Do cálculo da indemnização


              Para já quanto aos factores postos em causa no recurso:

O grau de incapacidade:

              A sentença só considerou uma IP de 48%, que foi a que tinha sido alegada pelo autor.

              O autor defende que a IP a considerar deve ser a de 60%.

              Sem razão, como também responde a ré.

              O juiz só pode ter em consideração os factos alegados pelas partes (arts. 664 e 264/2, parte inicial, do CPC).

              Aquilo que aparentemente complica esta solução é o facto de na resposta ao quesito 21 se ter inserido a percentagem de 60%. Só que esta resposta extravasou o quesito e não pode ser considerada, na parte excedente à matéria alegada, precisamente por força das normas acabadas de referir.

              A argumentação do autor - sempre o tribunal a quo podia tomar em consideração a percentagem de 60% de IPG que se veio a apurar, desde que a indemnização decorrente dessa percentagem não ultrapassasse o valor do peticionado – é uma argumentação que tem sido utilizada para outros efeitos (para permitir dar valores mais elevados a danos parcelares sem se ultrapassar o pedido global) não para ultrapassar a proibição decorrente daquelas normas.

              E um facto que vai para além do alegado não pode ser considerado um facto instrumental de outro, ao contrário do que o autor pretende ao invocar a [parte final] do nº. 2 do art. 264 do CPC.

                                                                 *


O nº. de anos que deve entrar no cálculo ou da esperança média de vida:

              A sentença disse: o autor à data do acidente tinha 11 anos; considerando que idade da reforma se alcança aos 65 anos, faltar-lhe-iam 54 anos para a atingir. Depois diz: analisada a tabela descrita no acórdão do STJ de 2007, tal corresponde ao factor índice máximo (50 [anos]) de 25,72976.

              O autor diz: a tabela utilizada pelo tribunal a quo é substancialmente prejudicial ao apelante uma vez que o factor índice máximo aí previsto para atingir a idade da reforma é de 50 anos, sendo certo que ao autor faltam-lhe 54 anos para atingir essa idade da reforma.

              Se se aceitasse a idade da reforma como relevante, os 50 anos como máximo estariam certos, já que em princípio (e no caso dos autos não há a sugestão do contrário) ninguém começa a trabalhar antes dos 15 anos.
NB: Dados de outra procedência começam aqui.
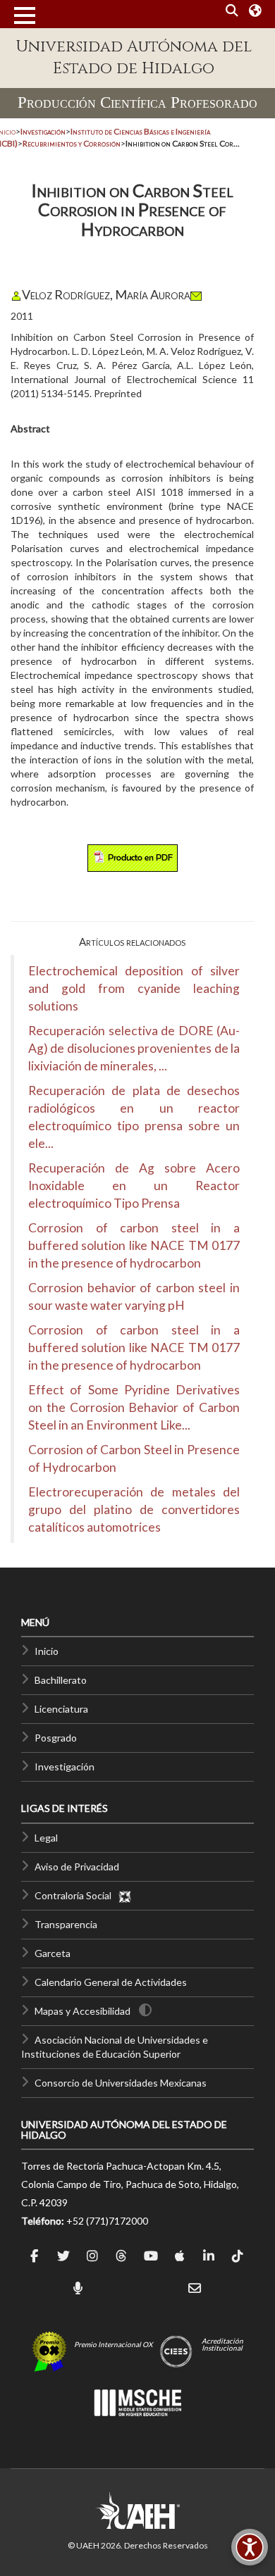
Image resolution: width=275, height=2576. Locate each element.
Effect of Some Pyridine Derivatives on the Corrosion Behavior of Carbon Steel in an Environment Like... (134, 1407)
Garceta (53, 1953)
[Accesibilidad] (249, 2547)
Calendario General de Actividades (111, 1982)
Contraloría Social (76, 1895)
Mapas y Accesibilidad (82, 2011)
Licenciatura (61, 1709)
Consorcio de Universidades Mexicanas (121, 2083)
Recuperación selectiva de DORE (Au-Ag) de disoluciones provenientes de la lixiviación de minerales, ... (134, 1048)
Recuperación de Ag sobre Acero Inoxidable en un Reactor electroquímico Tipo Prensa (134, 1186)
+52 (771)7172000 (107, 2221)
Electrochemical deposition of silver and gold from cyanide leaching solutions (134, 988)
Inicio (47, 1651)
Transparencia (66, 1924)
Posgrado (56, 1738)
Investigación (64, 1766)
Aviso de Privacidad (77, 1866)
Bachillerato (61, 1680)
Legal (46, 1838)
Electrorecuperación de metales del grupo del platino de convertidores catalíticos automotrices (134, 1509)
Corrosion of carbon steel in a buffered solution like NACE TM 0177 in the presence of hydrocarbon (134, 1245)
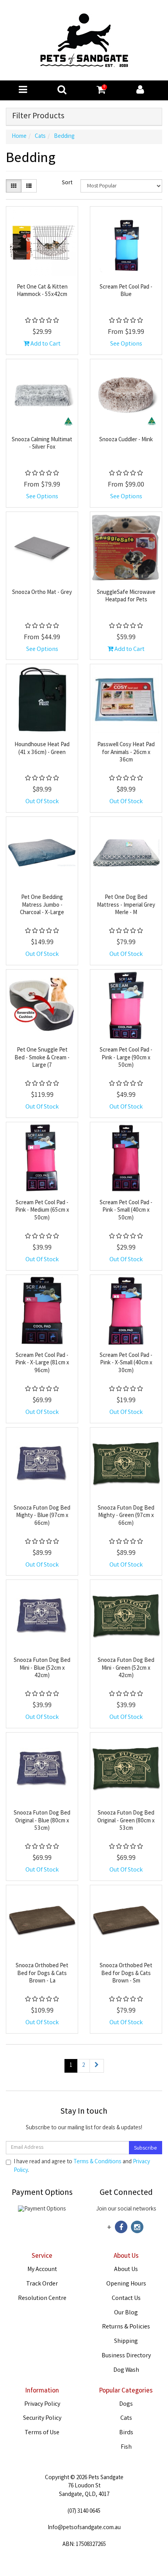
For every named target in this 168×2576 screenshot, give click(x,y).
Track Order (42, 2284)
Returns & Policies (126, 2327)
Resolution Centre (42, 2298)
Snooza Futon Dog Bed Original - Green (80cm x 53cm (126, 1821)
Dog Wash (126, 2370)
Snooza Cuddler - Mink (126, 440)
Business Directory (126, 2355)
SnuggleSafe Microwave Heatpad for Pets (126, 596)
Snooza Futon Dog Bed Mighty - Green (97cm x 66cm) (126, 1516)
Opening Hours (126, 2284)
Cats (126, 2418)
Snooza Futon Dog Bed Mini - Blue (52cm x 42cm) (42, 1668)
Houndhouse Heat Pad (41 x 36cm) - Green (42, 749)
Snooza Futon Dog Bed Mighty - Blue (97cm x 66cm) (42, 1516)
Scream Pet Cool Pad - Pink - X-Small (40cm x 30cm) (126, 1363)
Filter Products (38, 116)
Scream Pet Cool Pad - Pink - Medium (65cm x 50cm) (42, 1211)
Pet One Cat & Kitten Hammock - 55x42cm (42, 291)
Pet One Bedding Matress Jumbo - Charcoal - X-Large (42, 905)
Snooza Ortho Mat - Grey (42, 592)
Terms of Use (42, 2432)
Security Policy (42, 2418)
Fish (126, 2447)
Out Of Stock (42, 801)
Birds (126, 2432)
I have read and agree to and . (82, 2166)
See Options (126, 344)
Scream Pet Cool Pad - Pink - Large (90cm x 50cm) (126, 1058)
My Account (42, 2269)
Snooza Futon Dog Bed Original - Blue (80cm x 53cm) (42, 1821)
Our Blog (126, 2313)
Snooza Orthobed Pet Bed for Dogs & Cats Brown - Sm (126, 1974)
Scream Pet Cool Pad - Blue (126, 291)
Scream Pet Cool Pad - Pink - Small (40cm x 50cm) (126, 1211)
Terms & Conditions (97, 2162)
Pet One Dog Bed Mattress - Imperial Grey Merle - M (126, 905)
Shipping (126, 2341)
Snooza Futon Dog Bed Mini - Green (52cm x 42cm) (126, 1668)
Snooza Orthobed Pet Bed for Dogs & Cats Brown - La (42, 1974)
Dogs (126, 2404)
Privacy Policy (42, 2404)
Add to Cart (45, 344)
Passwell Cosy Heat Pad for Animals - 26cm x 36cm (126, 753)
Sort (67, 183)
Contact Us (126, 2298)
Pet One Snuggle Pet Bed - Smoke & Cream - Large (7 (42, 1058)
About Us (126, 2269)
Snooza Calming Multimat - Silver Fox (42, 444)
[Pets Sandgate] (84, 40)
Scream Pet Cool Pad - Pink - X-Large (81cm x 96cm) (42, 1363)
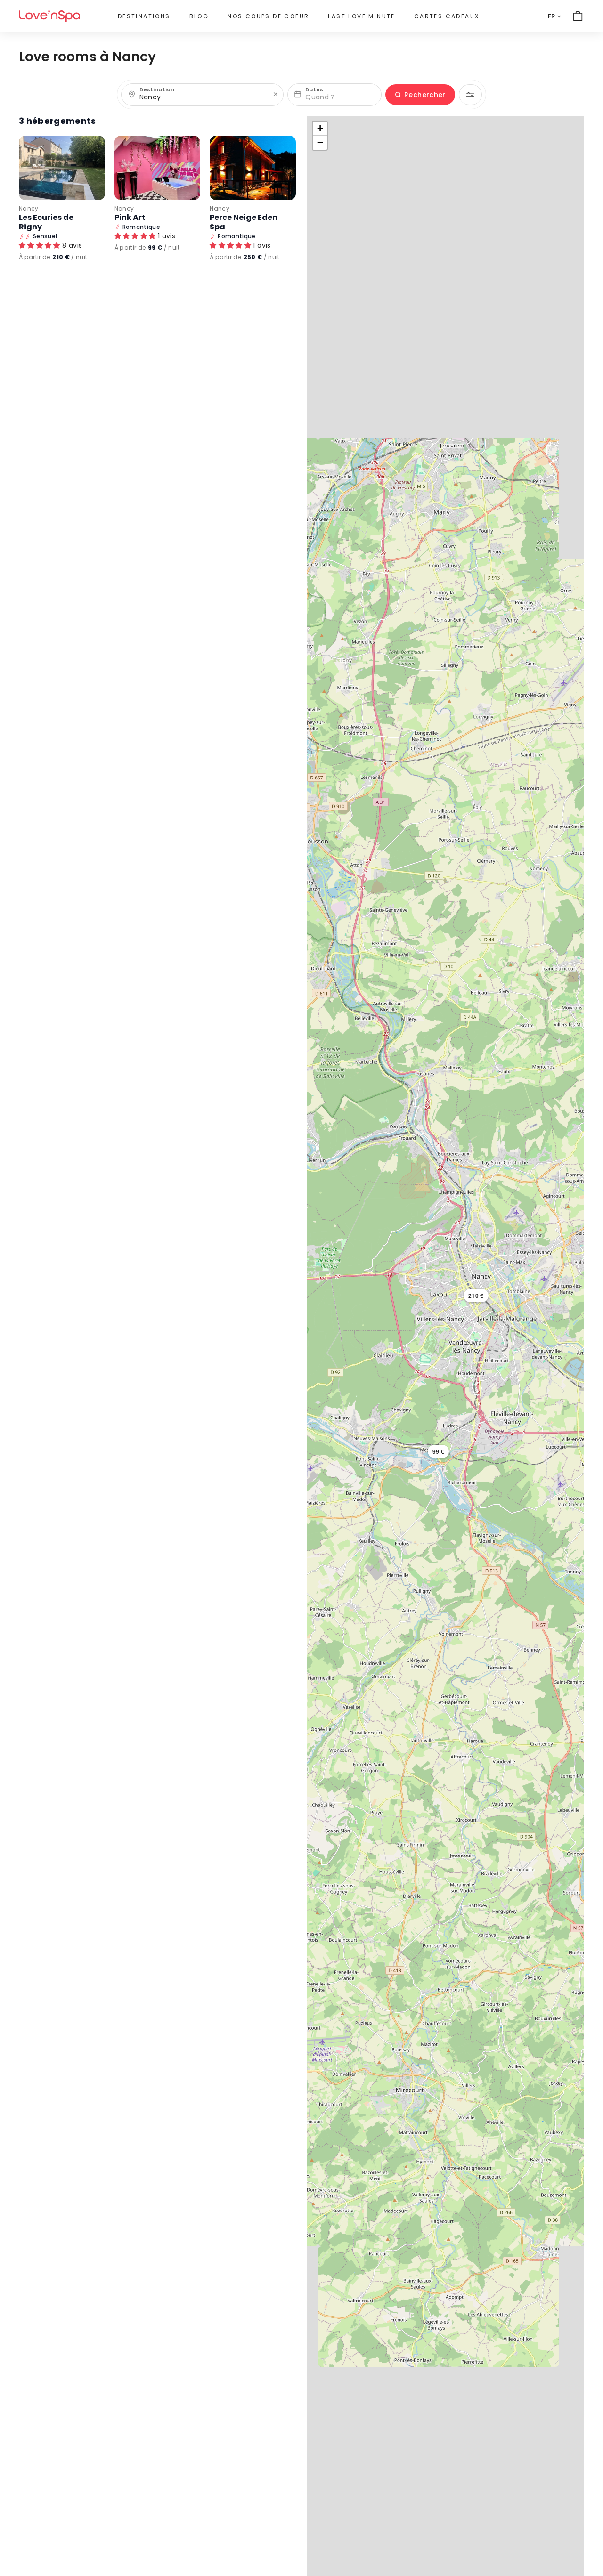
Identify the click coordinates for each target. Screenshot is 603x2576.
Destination (156, 90)
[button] (476, 1295)
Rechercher (425, 94)
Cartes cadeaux (447, 16)
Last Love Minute (361, 16)
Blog (199, 16)
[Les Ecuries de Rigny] (62, 168)
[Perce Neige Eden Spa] (253, 168)
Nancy (29, 208)
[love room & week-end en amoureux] (49, 16)
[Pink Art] (157, 168)
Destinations (144, 16)
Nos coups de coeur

              A verdade, no entanto, é que há muito se tem entendido que não é a idade da reforma que conta, mas sim a esperança média de vida, isto é, ao tempo provável de vida da vítima (como o autor destes autos também acaba por defender mais à frente).

              A referência ao tempo provável de vida da vítima é opção seguida pelo acórdão do STJ de 28/9/1995, publicado na CJ.STJ.95.III, pág. 36 (: “finda a vida activa do lesado não é razoável ficcionar que também a vida física desaparece no mesmo momento e com ela todas as necessidades do lesado e, por outro lado, geralmente, continua a receber remunerações, u como pensão de aposentação da própria profissão, ou como prestação da segurança social”) e nos acórdãos do STJ de 16/3/1999, CJ.STJ.99.I.167, de 25/7/2002, na CJ.STJ.2002.II.128.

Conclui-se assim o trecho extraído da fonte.